→ **Directions**: Convert everything from the line that contains "Click the Save icon in title bar" down to the line that contains "[x=89, y=305]" in the entries below into a JSON list of strings, one string per line, leaving out blank lines.

→ **Source data**:
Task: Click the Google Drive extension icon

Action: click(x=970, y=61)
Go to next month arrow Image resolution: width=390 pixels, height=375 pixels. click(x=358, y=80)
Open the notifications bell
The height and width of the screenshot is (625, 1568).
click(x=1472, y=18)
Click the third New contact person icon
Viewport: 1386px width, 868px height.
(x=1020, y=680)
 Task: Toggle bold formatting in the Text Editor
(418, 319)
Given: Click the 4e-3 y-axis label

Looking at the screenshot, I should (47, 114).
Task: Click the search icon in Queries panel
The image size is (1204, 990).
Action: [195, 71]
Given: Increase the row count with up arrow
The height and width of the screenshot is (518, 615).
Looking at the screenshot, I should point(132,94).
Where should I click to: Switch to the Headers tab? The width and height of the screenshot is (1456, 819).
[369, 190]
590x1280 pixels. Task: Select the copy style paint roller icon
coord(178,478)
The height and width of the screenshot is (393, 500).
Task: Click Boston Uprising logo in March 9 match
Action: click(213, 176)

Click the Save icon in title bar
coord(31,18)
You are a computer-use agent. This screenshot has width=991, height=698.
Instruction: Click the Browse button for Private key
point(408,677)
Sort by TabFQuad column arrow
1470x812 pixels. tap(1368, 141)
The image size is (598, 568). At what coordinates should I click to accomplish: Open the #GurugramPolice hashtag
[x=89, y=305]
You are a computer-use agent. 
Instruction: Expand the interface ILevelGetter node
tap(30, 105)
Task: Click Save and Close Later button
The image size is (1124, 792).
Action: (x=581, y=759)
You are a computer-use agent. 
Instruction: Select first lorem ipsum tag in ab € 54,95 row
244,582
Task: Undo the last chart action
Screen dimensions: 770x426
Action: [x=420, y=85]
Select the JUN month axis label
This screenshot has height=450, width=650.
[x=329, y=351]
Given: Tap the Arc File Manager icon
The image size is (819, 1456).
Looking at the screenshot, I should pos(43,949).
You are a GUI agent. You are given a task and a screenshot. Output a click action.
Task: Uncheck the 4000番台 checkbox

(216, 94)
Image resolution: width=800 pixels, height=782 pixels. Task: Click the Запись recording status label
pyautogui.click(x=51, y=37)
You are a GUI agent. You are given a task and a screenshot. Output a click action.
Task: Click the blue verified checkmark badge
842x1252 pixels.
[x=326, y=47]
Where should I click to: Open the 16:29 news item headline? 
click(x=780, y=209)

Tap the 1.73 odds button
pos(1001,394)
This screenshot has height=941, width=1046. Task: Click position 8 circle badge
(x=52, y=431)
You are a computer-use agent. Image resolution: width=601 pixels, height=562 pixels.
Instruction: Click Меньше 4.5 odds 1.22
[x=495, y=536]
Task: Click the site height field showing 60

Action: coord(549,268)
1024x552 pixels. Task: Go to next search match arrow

→ **Right answer**:
[
  "Click the Save icon in title bar",
  "coord(31,18)",
  "You are a computer-use agent. This screenshot has width=991, height=698.",
  "Instruction: Click the Browse button for Private key",
  "point(408,677)",
  "Sort by TabFQuad column arrow",
  "1470x812 pixels. tap(1368, 141)",
  "The image size is (598, 568). At what coordinates should I click to accomplish: Open the #GurugramPolice hashtag",
  "[x=89, y=305]"
]